Error-Aware Policy Learning: Zero-Shot Generalization in Partially Observable Dynamic Environments
This addresses the challenge of deploying robotic systems in partially observable dynamic environments, offering a novel solution for zero-shot generalization, though it appears incremental in its application to existing sim-to-real frameworks.
The paper tackles the sim-to-real transfer problem in robotics by developing error-aware policies that adapt to new environments in a zero-shot manner, demonstrating successful transfer to unseen human agents with different biomechanical characteristics and other control tasks.

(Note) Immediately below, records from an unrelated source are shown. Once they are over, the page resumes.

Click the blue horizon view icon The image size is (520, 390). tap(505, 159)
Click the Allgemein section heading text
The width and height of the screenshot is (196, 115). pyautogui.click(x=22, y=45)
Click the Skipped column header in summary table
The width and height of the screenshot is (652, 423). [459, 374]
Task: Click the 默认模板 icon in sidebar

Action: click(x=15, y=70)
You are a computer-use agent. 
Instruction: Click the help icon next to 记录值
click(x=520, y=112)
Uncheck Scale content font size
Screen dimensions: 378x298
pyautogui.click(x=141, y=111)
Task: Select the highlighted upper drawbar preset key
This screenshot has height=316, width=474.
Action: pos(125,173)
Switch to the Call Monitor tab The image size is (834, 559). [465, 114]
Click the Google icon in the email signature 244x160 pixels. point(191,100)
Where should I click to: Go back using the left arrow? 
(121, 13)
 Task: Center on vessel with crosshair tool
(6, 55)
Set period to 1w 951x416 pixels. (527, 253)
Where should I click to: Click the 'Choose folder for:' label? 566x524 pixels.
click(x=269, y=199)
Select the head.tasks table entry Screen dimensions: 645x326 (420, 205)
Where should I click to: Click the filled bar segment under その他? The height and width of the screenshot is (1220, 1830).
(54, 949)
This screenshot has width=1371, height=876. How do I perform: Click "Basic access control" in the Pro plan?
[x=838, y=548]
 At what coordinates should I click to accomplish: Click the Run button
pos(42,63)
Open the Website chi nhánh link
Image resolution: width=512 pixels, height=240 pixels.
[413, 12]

Simulation provides a safe and efficient way to generate useful data for learning complex robotic tasks. However, matching simulation and real-world dynamics can be quite challenging, especially for systems that have a large number of unobserved or unmeasurable parameters, which may lie in the robot dynamics itself or in the environment with which the robot interacts. We introduce a novel approach to tackle such a sim-to-real problem by developing policies capable of adapting to new environments, in a zero-shot manner. Key to our approach is an error-aware policy (EAP) that is explicitly made aware of the effect of unobservable factors during training. An EAP takes as input the predicted future state error in the target environment, which is provided by an error-prediction function, simultaneously trained with the EAP. We validate our approach on an assistive walking device trained to help the human user recover from external pushes. We show that a trained EAP for a hip-torque assistive device can be transferred to different human agents with unseen biomechanical characteristics. In addition, we show that our method can be applied to other standard RL control tasks.